-- start of Data provided --

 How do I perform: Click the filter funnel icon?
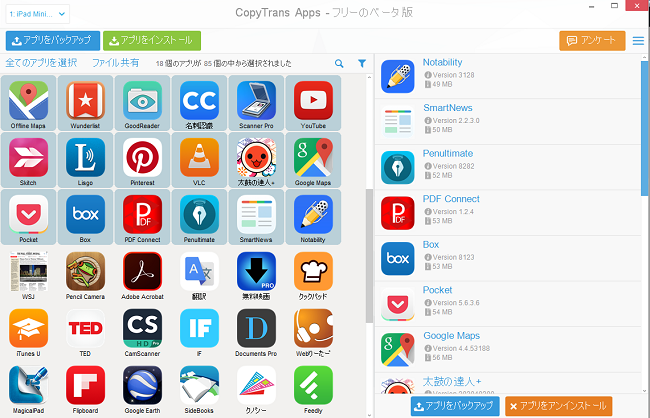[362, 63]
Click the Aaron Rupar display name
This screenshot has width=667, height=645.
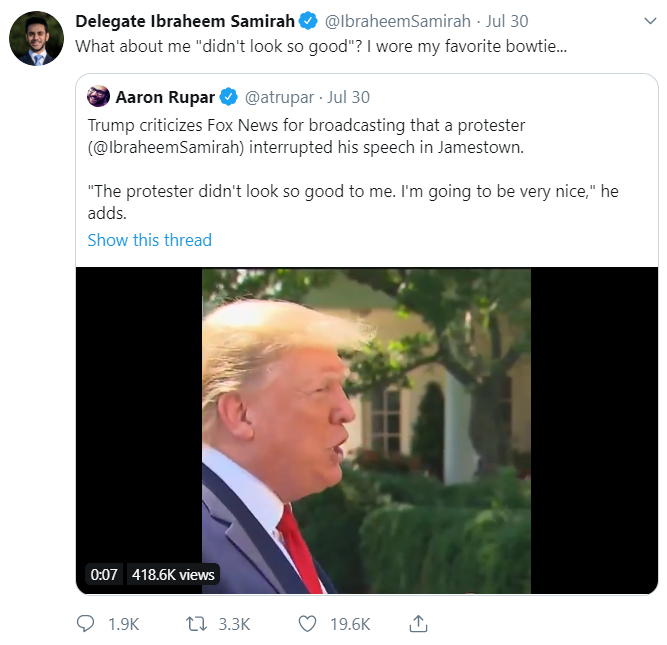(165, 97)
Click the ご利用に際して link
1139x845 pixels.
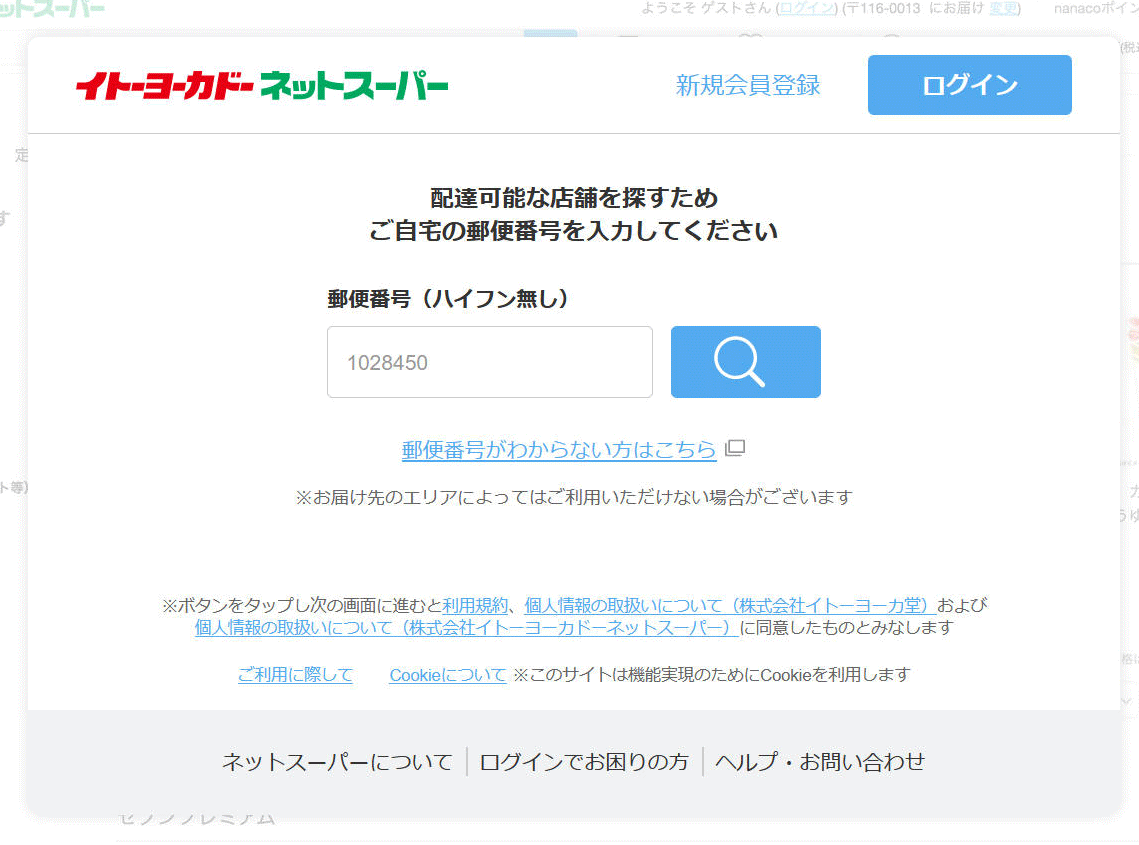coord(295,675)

-- end of Data provided --
-- start of Data provided --

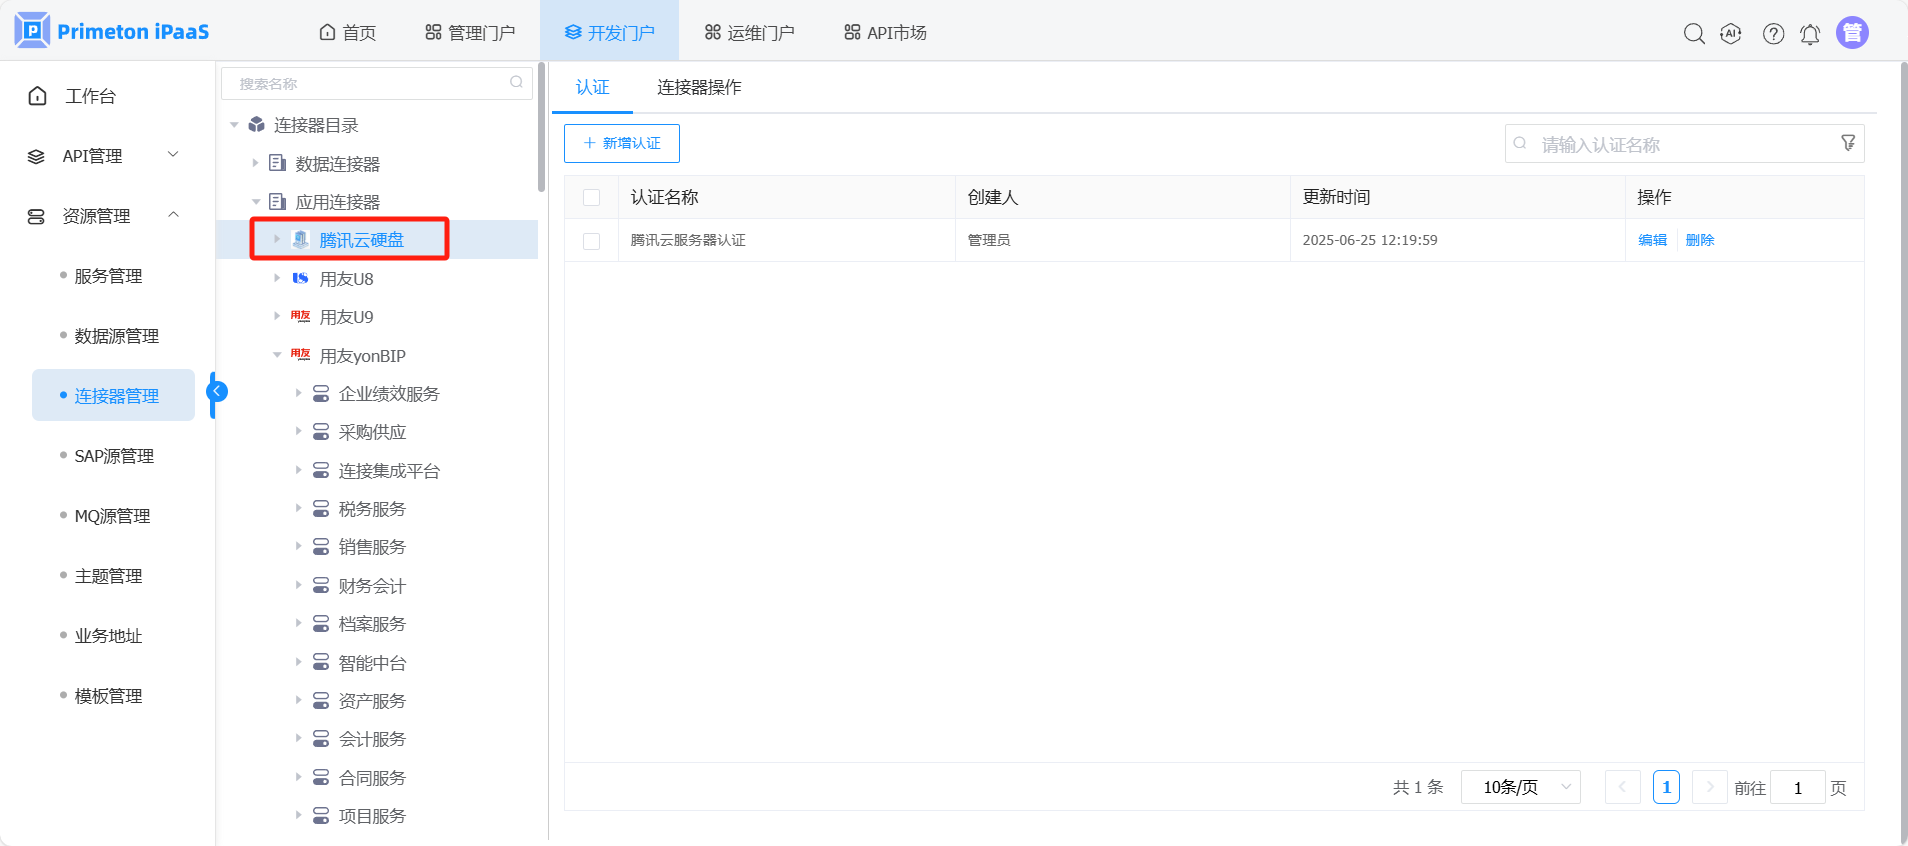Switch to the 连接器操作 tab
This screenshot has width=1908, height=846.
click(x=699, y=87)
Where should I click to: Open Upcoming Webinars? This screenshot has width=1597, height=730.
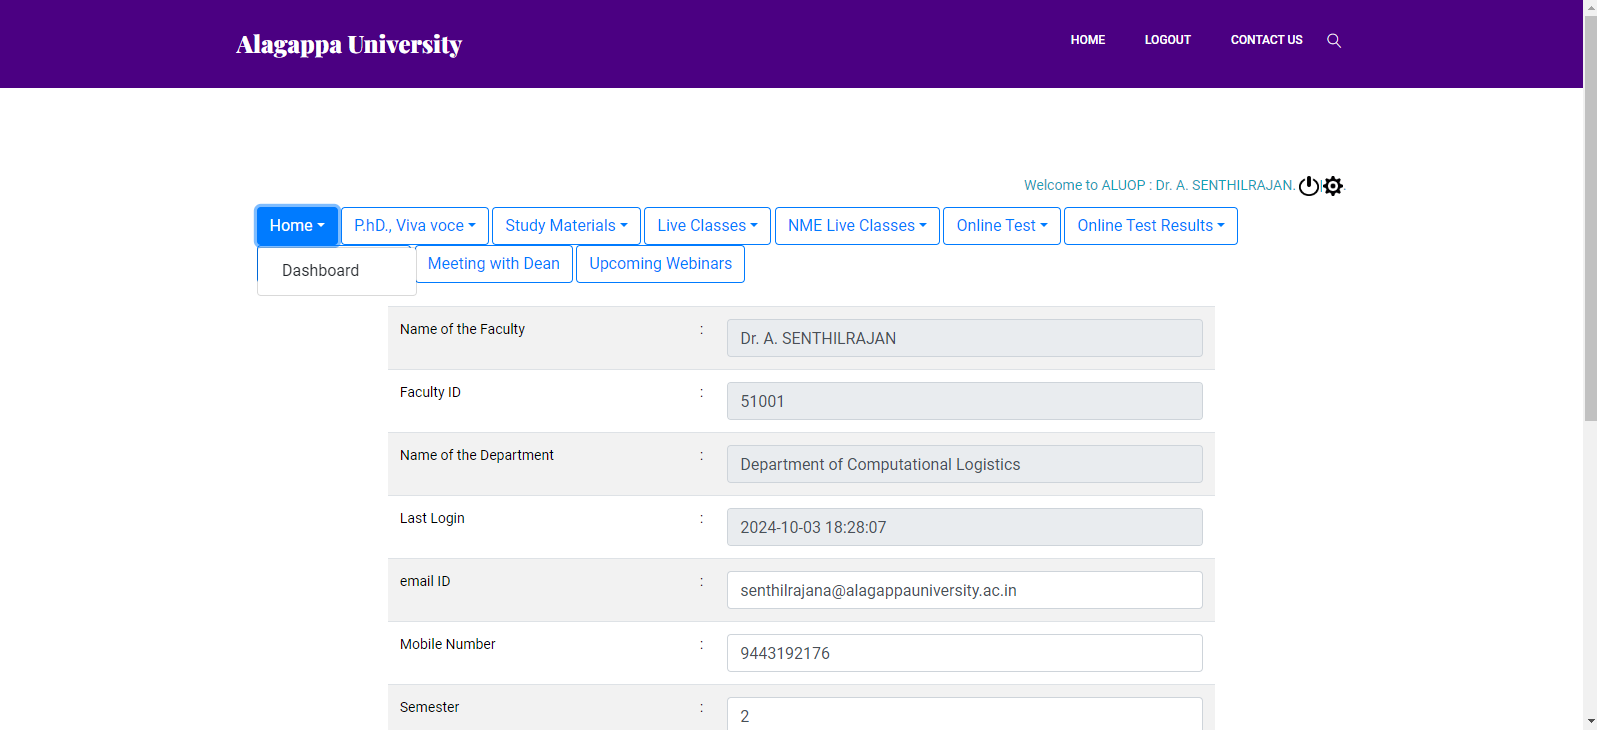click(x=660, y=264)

-- end of Data provided --

--- Task details ---
Return the lines of the listing exactly as they appear, starting with the line that contains "How do I perform: Click" and going on through the line that contains "coord(295,675)". Leave the pictures out.

--- Answer to the task ---
 How do I perform: Click the filter funnel icon?
[362, 63]
Click the Aaron Rupar display name
This screenshot has width=667, height=645.
(165, 97)
Click the ご利用に際して link
1139x845 pixels.
coord(295,675)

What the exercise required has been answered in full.